A contractor is required by a county planning department to submit anywhere from one to five forms (depending on the nature of the project) in applying for a building permit. Let \(y\) be the number of forms required of the next applicant. The probability that \(y\) forms are required is known to be proportional to \(y ;\) that is, \(p(y)=k y\) for \(y=1, \ldots, 5\) a. What is the value of \(k ?\) (Hint: \(\sum p(y)=1\) ) b. What is the probability that at most three forms are required? c. What is the probability that between two and four forms (inclusive) are required?

Short answer

a. The value of \(k\) is 1/15. b. The probability that at most three forms are required is 0.4. c. The probability that between two and four forms are required is 0.6.

Step-by-step solution

Find the value of \(k\)

To find the value of \(k\), we need to remember that the total probability for all possible outcomes should add up to 1. So we get \(\sum_{y=1}^{5} k \times y = 1\). This becomes \(k \times (1 + 2 + 3 + 4 + 5) = 1\). This is a simple arithmetic sum which gives \(k \times 15 = 1\). So, \(k = 1/15\).

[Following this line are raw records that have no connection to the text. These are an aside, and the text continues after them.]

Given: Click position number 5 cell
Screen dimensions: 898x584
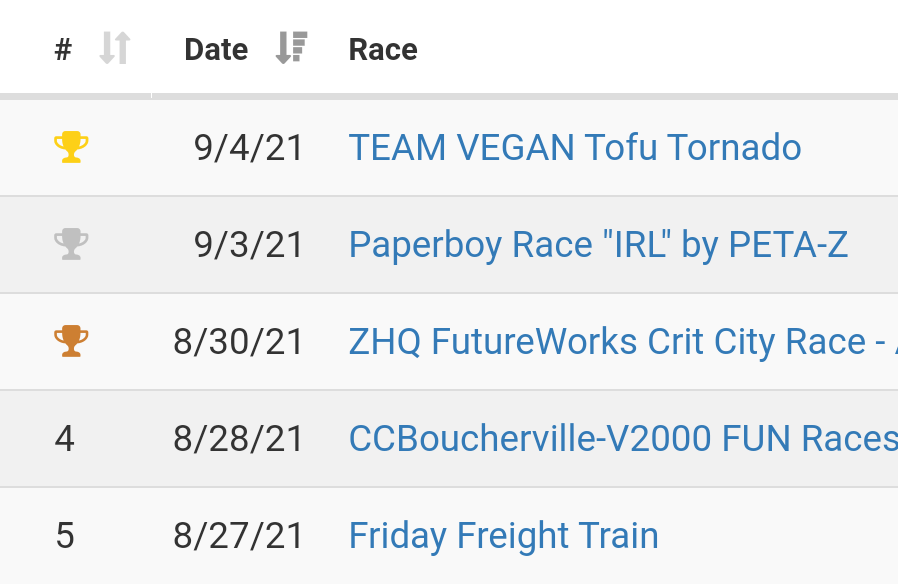Looking at the screenshot, I should click(x=65, y=536).
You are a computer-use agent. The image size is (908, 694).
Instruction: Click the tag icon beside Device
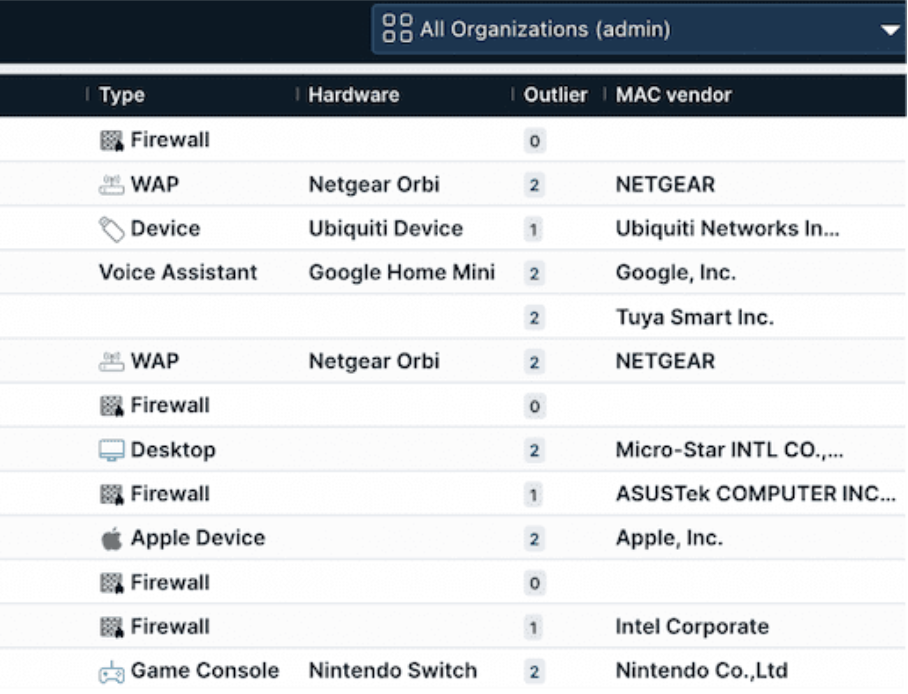(111, 229)
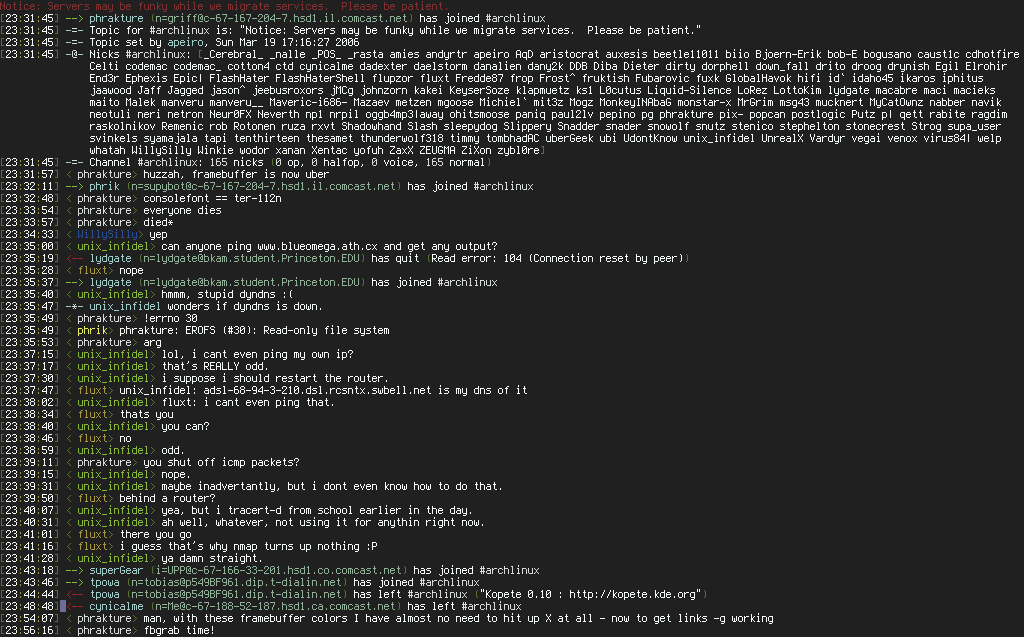The height and width of the screenshot is (637, 1024).
Task: Click the www.blueomega.ath.cx address in chat
Action: [317, 246]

Find the probability that at most three forms are required

This requires summing up the probabilities for \(y = 1\), \(y = 2\) and \(y = 3\). So \(P(Y \leq 3) = k \times (1 + 2 + 3) = 1/15 \times 6 = 0.4\).

Find the probability that between two and four forms are required

This involves summing up the probabilities for \(y = 2\), \(y = 3\) and \(y = 4\). So \(P(2 \leq Y \leq 4) = k \times (2 + 3 + 4) = 1/15 \times 9 = 0.6\).